• _Qué hacer_
1 > Copia del texto sobre el becerro de oro el fragmento que empieza en "Pero no es éste, ciertamente, el" y termina en "culto a España.".
2 > Explica, según el texto sobre el becerro de oro, por qué la Ley dada a Moisés prohíbe postrarse ante las imágenes y servirlas.

• _Texto de lectura_

---

Fuente: Punta Europa, Número 10, Octubre 1956, páginas 20 a 21.
LOS «MAZAZOS» PATRIÓTICOS
Dios había sacado a su pueblo de la cautividad en Egipto y le había hecho atravesar, prodigiosamente, el Mar Rojo. A continuación, en el Monte Sinaí, dio a Moisés su Ley, que comienza así: «Yo soy tu Dios, que te ha sacado de la tierra de Egipto, de la servidumbre. No tendrás otro Dios que a mí. No forjarás imágenes, ni figuración alguna de lo que hay en los cielos, ni de lo que hay en la tierra o en las aguas; no te prosternarás ante ellas y no las servirás porque yo solo soy tu Dios, un Dios celoso que castiga en los hijos las iniquidades de los padres (Éxodo, 20, 2)…, y los que ofrezcan sacrificios a dioses extraños serán exterminados (22, 20)». Pero Moisés descendió del Monte y encontró a los israelitas ofreciendo sacrificios a una figura tallada, el becerro de oro. Y fue preciso para lograr el perdón divino que «los hijos de Leví pasaran y repasaran el campamento matando cada uno a su hermano, a su amigo, a su deudo (32, 37)».
Hoy no acertamos a comprender que el pueblo elegido prevaricase para adorar una forma corpórea, un becerro hecho con el oro de todos. Sin embargo, la historia del Becerro de Oro se ha repetido muchas veces a través de la Historia, y a menudo no ha sido ni siquiera una forma tangible sino una abstracción, una mera palabra, aquello a lo que se ha rendido culto idolátrico. Tal es el caso, en nuestros días, del tributo de adoración que los hombres prestan –y hacen prestar– a la Nación: la idolatría del nacionalismo moderno.
Pero no es éste, ciertamente, el único nacionalismo. Los alemanes nazis rindieron adoración a la Gran Alemania y organizaron en el Partido Único todo un culto de sacerdotes y ritos de la falsa divinidad. Y existió también, entre otros muchos, el culto a la Italia imperial, y existe el culto a España.

---

• _Datos registrados_
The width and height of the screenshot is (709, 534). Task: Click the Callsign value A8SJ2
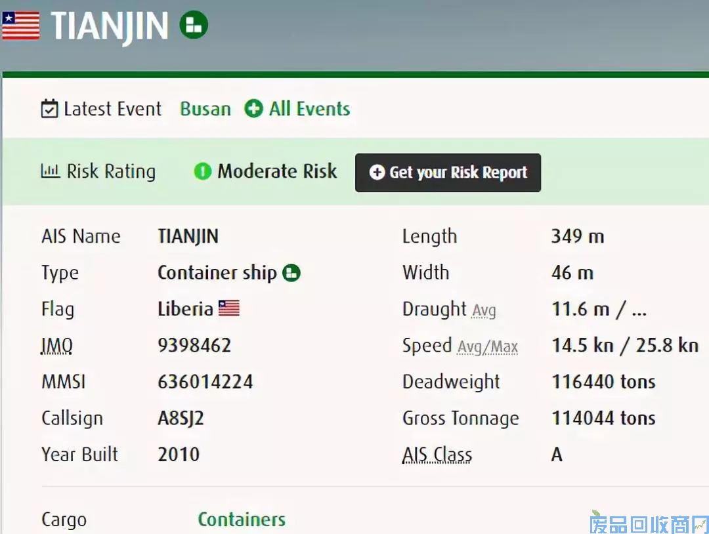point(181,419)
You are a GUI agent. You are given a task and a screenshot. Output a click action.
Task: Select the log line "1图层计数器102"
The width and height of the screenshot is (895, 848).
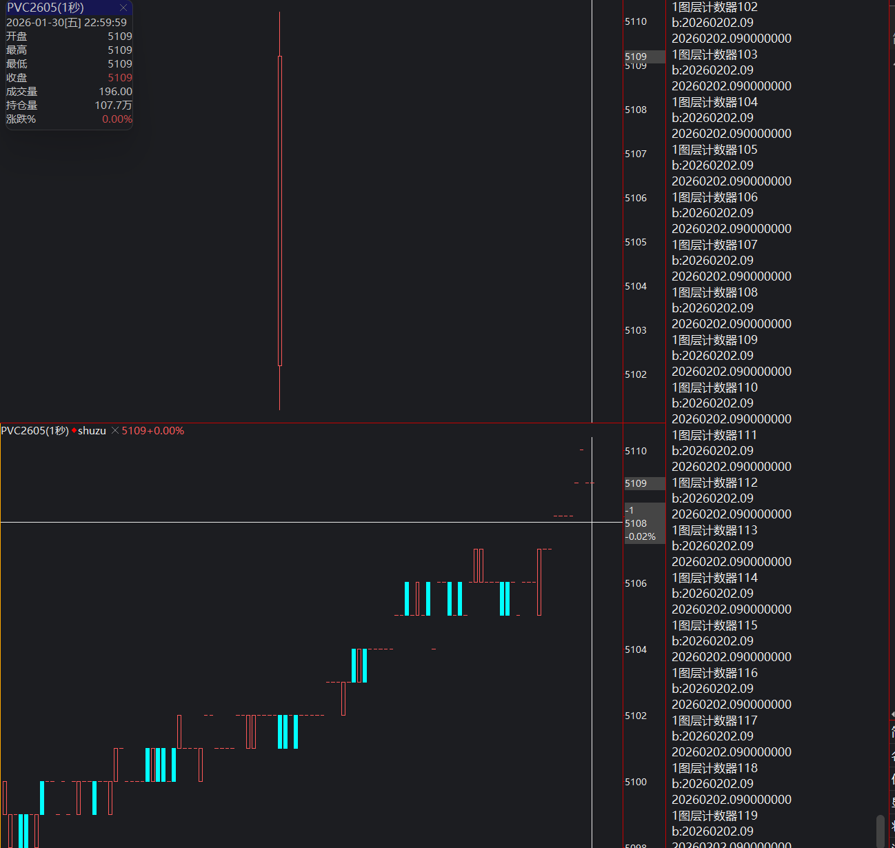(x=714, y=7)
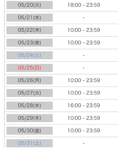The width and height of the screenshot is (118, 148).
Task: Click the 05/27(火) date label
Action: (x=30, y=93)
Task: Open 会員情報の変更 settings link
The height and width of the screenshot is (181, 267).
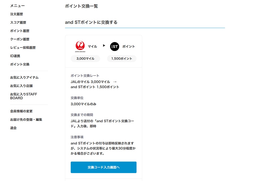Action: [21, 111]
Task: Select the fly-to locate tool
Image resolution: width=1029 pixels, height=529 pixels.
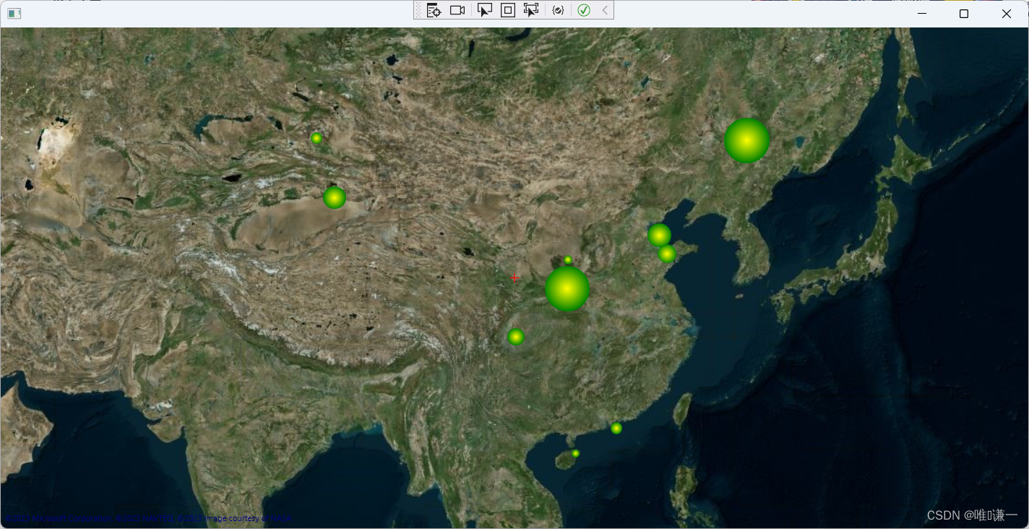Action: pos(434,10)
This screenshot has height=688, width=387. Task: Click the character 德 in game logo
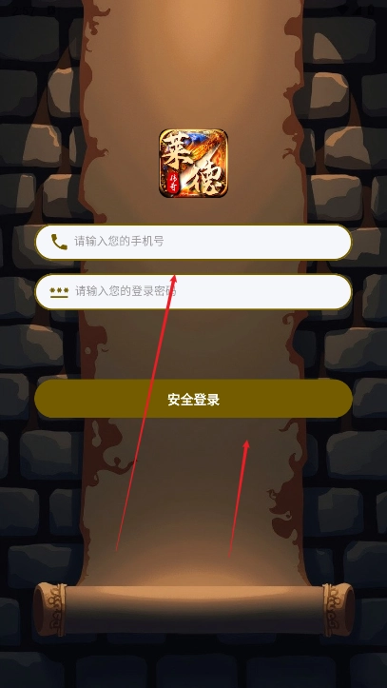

---

• _Respuestas_
1 >
Pero no es éste, ciertamente, el único nacionalismo. Los alemanes nazis rindieron adoración a la Gran Alemania y organizaron en el Partido Único todo un culto de sacerdotes y ritos de la falsa divinidad. Y existió también, entre otros muchos, el culto a la Italia imperial, y existe el culto a España.

2 > La Ley lo prohíbe porque Dios dice que solo él es su Dios. Se presenta como un Dios celoso que castiga en los hijos las iniquidades de los padres.